In a way, your big break came with The Rub - this monthly night started out as your own birthday party, right- Did it get big real quickly-
Yes the first one was my birthday, and there were about 300 people there, so they offered me a weekly as resident DJ, booking guests and promoting, but I decided to do a monthly instead because I figured it would have more longevity. Our five-year anniversary was in July.
It was pretty big from the start but it didn't start having crazy long lines outside until after the first year when we got named best party in NYC in a few of the local papers here and started getting national and international press.
You’ve also released more than 30 mix CDs in the past four years - you must have a pretty muscular work ethic. How do you manage to get so much stuff done-
I love making mix CDs and I would be doing it anyway, even if it was only to give to friends. It's part of the way I search out music. I'll decide to do a CD of classic electro for example, and I'll start with the electro I have in my collection, then dig for more until I feel like I've found all the important stuff, then put together the CD and record it.

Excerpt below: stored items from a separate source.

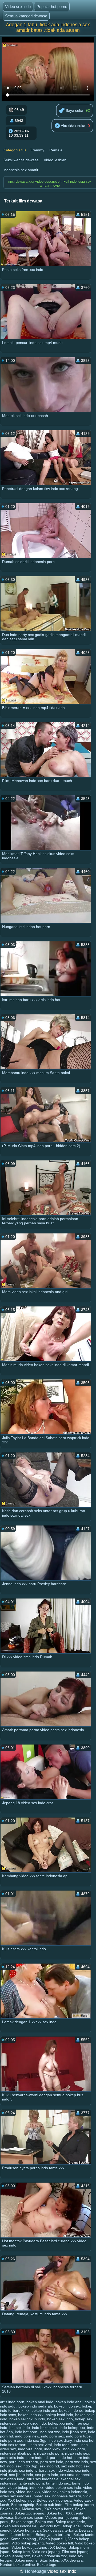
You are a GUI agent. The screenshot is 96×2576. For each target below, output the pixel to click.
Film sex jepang (75, 2552)
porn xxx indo (76, 2462)
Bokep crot (44, 2522)
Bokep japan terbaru (53, 2534)
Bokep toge (46, 2564)
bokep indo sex (67, 2406)
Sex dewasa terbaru (60, 2530)
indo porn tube (78, 2436)
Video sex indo (18, 6)
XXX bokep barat (58, 2509)
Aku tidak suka (72, 126)
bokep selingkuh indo (27, 2419)
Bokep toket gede (70, 2522)
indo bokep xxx (72, 2427)
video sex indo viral (16, 2496)
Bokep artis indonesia (18, 2526)
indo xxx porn (73, 2449)
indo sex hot (84, 2440)
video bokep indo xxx (25, 2487)
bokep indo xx (71, 2410)
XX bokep (58, 2547)
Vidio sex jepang (46, 2552)
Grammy (37, 150)
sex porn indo (46, 2474)
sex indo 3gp (26, 2466)
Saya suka (74, 110)
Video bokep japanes (29, 2547)
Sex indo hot (48, 2526)
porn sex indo (51, 2462)
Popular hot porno (52, 6)
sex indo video (61, 2470)
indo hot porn (26, 2432)
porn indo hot (61, 2457)
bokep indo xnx (44, 2410)
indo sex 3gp (35, 2440)
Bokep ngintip (22, 2504)
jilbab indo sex (77, 2453)
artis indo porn (12, 2402)
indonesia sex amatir (20, 170)
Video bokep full (59, 2543)
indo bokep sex (45, 2427)
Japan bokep (22, 2534)
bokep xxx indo (60, 2423)
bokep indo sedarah (35, 2406)
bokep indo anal (68, 2402)
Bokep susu (10, 2509)
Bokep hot (54, 2513)
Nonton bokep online (17, 2564)
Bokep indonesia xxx (49, 2556)
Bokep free (20, 2552)
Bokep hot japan (27, 2530)
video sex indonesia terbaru (57, 2496)
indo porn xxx (11, 2440)
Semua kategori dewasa (26, 16)
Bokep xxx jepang (29, 2513)
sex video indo (12, 2479)
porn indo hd (37, 2457)
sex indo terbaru (33, 2470)
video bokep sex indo (63, 2487)
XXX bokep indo (21, 2500)
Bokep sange (22, 2522)
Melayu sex (32, 2509)
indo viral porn (30, 2449)
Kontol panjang (24, 2539)
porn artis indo (12, 2457)
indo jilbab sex (74, 2432)
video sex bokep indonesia (64, 2492)
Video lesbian (55, 160)
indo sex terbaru (13, 2445)
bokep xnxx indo (32, 2423)
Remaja (55, 150)
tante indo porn (31, 2483)
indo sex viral (41, 2445)
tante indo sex (58, 2483)
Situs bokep (49, 2560)
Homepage (35, 2571)
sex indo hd (49, 2466)
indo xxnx (52, 2449)
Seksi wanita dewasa (21, 160)
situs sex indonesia (42, 2479)
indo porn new (27, 2436)
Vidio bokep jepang (27, 2543)
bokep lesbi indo (59, 2415)
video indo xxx (28, 2492)
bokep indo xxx (30, 2415)
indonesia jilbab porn (17, 2453)
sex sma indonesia (76, 2474)
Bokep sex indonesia (54, 2500)
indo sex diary (60, 2440)
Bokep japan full (52, 2539)
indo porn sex (52, 2436)
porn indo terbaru (23, 2462)
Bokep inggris (25, 2560)
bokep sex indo (60, 2419)
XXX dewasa (72, 2560)
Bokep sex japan (29, 2517)
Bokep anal (71, 2526)
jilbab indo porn (50, 2453)
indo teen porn (66, 2445)
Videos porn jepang (62, 2517)
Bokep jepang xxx (15, 2556)
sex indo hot (71, 2466)
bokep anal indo (39, 2402)
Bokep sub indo (49, 2504)
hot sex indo (19, 2427)
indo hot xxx (49, 2432)
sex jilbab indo (21, 2474)
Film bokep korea (79, 2504)
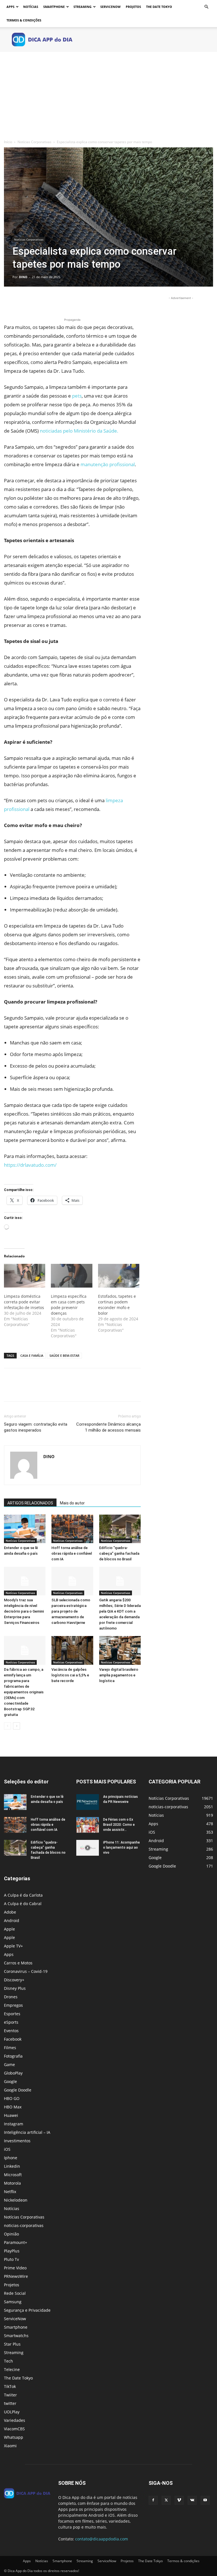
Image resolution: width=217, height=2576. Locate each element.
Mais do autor (72, 1503)
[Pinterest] (35, 300)
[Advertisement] (108, 94)
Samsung (12, 2301)
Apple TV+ (13, 1946)
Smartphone (54, 7)
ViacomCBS (14, 2428)
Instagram (13, 2123)
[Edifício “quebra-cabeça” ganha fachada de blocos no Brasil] (120, 1529)
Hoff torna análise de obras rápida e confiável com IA (71, 1553)
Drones (11, 1996)
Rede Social (15, 2293)
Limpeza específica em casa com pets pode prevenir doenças (68, 1305)
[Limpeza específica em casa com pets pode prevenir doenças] (71, 1276)
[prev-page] (7, 1725)
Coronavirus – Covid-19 (25, 1971)
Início (8, 141)
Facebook (12, 2039)
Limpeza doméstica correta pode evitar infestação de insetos (24, 1302)
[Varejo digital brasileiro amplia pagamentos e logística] (120, 1650)
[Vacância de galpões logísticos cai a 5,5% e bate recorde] (72, 1650)
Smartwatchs (16, 2335)
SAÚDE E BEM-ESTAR (64, 1355)
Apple (9, 1929)
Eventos (11, 2030)
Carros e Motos (18, 1963)
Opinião (11, 2234)
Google (10, 2081)
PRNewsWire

And a lot of the things I learn or tricks I come up with when I'm making my CDs find their way into my live DJ sets. And a lot of production ideas start as mixtape ideas and then I flesh them out more and put them on records. For example I'll take a house record and mix a hip-hop acapella over it, and it will sound so good that I'll end up turning it into a polished studio remix and put it out.
You played a lot of ‘bottle service’ clubs and lounges in Manhattan before getting bored with it… We’re not familiar with ‘bottle service’ in Australia so could you tell us about it-
Bottle service is when you reserve a table in a club and buy whole bottles of liquor at wildly inflated prices, for example $250 for a bottle of vodka or $500 for a bottle of champagne. In and of itself this isn't a terrible idea, because the mark-up isn't so different from paying $8 per shot or whatever it is at fancy clubs. But the club owners are greedy and it becomes all about selling bottles and making it mandatory to buy a bottle if you want to sit down, even to the point of not letting people in the club if they don't commit to buying a bottle.
The DJs make good money, not nearly what they should though because the clubs are making a fortune. The emphasis isn't on dancing or even listening to good music.
So the DJs have to play Top 40 music for crowds who are there to show off how much money they make, in being seen at the hottest spot. The dress code for these spots is also awful, they won't let in anyone with sneakers, baseball hats, shorts, whatever, and it's designed to keep out minorities for the most part. So it's pretty easy to make a good living as a DJ doing that but if you have any conscience at all, it makes you hate yourself and your crowd pretty quickly. I still do one here or there when the money is really really good but it has to be at places that don't have racist door policies - that's the one thing I'm firm on.